Deleting duplicate records from a table

Jun 03 2017 11:22 PM by Kishan Mashru

So, first of all, we will create a table and insert some records in it. Then we will write a query to delete the duplicate records from the table. In this article, we will show an example of deleting duplicate records from a table using three different techniques such as using GROUP BY and HAVING, an analytical function such as row_number, and the third one by using the correlated subquery. The reader can decide on which way he is comfortable with doing the job.

They key to delete duplicate records lies in the following two steps:

  1. Decide on your Primary Key(How will you consider a record duplicate, which column(s) data if repeated will be considered as duplicate)
  2. Find the duplicate records
  3. Delete them using rowid

So let's begin.

STEP-1 Create a table

-- Create  table

CREATE TABLE COUNTRY_MAS

COUNTRY_ID NUMBER,
COUNTRY_NAME VARCHAR2(50)
);

 

STEP-2 Insert some records in the table

--  insert some records with duplicates in the table
INSERT ALL
INTO COUNTRY_MAS VALUES(100,'INDIA')
INTO COUNTRY_MAS VALUES(101,'UK')
INTO COUNTRY_MAS VALUES(102,'USA')
INTO COUNTRY_MAS VALUES(103,'KSA')
INTO COUNTRY_MAS VALUES(100,'INDIA')
INTO COUNTRY_MAS VALUES(104,'UAE')
INTO COUNTRY_MAS VALUES(101,'UK')
INTO COUNTRY_MAS VALUES(105,'CANADA')
INTO COUNTRY_MAS VALUES(106,'GERMANY')
SELECT * FROM DUAL;

COMMIT;

Here I will consider a record as duplicate if the country_name column data is being repeated.
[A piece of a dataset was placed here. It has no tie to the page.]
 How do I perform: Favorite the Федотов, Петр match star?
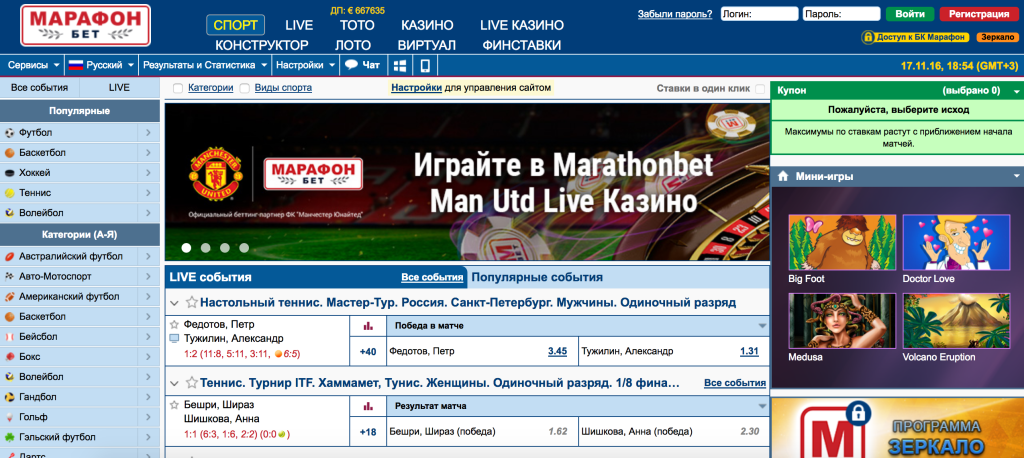pos(174,325)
Now, as you can see you have two records with COUNTRY_NAME as 'INDIA' and 'UK'.

 

1. DELETE DUPLICATE RECORD USING GROUP BY AND HAVING CLAUSE

 

So we would write a query to find the duplicate with GROUP BY and HAVING clause.

 

SELECT COUNTRY_NAME, COUNT(1) FROM COUNTRY_MAS GROUP BY COUNTRY_NAME;

--- OUTPUT

COUNTRY_NAME COUNT(1) 

---------------------------------------------------

GERMANY              1
USA                  1
CANADA               1
INDIA                2
UAE                  1
UK                   2
KSA                  1

 

Now, we know that for COUNTRY_NAME such as 'UK' and 'INDIA' the count(1) is 2, meaning they appear twice in the table. So now we can get all the records with count(1) > 1 and put them into an IN clause and delete them as below

 

DELETE FROM COUNTRY_NAME WHERE COUNTRY_NAME IN ('UK','INDIA');

 

If you want to take the game to the next level, instead of manually writing the COUNTRY_NAME in the IN clause, we can target the ROWID of all the duplicate records and delete them, What we will do is we will take the MIN(ROWID) for all the unique COUNTRY_NAME records.

SELECT MIN(ROWID)
FROM COUNTRY_MAS
GROUP BY COUNTRY_NAME;

-- output

ROWID
------------

AAAU3NAAEAAAAndAAI
AAAU3NAAEAAAAndAAC
AAAU3NAAEAAAAndAAH
AAAU3NAAEAAAAndAAA
AAAU3NAAEAAAAndAAF
AAAU3NAAEAAAAndAAB
AAAU3NAAEAAAAndAAD

As you can see we got 7 rowid, one for each record (there are 9 records in the table). Now we can delete all the extra records from the table as follows:

 

DELETE FROM COUNTRY_MAS WHERE ROWID NOT IN (
SELECT MIN(ROWID)
FROM COUNTRY_MAS
GROUP BY COUNTRY_NAME);

 

-- 2 records deleted

 

2. DELETE DUPLICATE RECORD USING CORRELATED SUBQUERY

The user can find the duplicate even by using the correlated subquery such as below:

SELECT COUNTRY_NAME FROM COUNTRY_MAS C2 WHERE ROWID IN ( 
SELECT MIN(ROWID)
FROM COUNTRY_MAS C1
WHERE C1.COUNTRY_NAME = C2.COUNTRY_NAME);

Now delete the duplicate:

DELETE FROM COUNTRY_MAS WHERE ROWID NOT IN (
SELECT ROWID FROM COUNTRY_MAS CM WHERE ROWID IN (
SELECT MIN(ROWID)
FROM COUNTRY_MAS C
WHERE CM.COUNTRY_ID = C.COUNTRY_ID
AND CM.COUNTRY_NAME = C.COUNTRY_NAME));

 

3. DELETE DUPLICATE USING ANALYTICAL FUNCTION

The user can find the duplicate even by using the  analytical function such as below:

SELECT ROWID FROM (
SELECT ROWID, ROW_NUMBER() OVER(PARTITION BY COUNTRY_ID, COUNTRY_NAME ORDER BY COUNTRY_ID) RANK
FROM COUNTRY_MAS)
WHERE RANK=2;

Now delete the duplicate:

DELETE FROM COUNTRY_MAS WHERE ROWID IN (
SELECT ROWID FROM (
SELECT ROWID, ROW_NUMBER() OVER(PARTITION BY COUNTRY_ID, COUNTRY_NAME ORDER BY COUNTRY_ID) RANK
FROM COUNTRY_MAS)
WHERE RANK=2);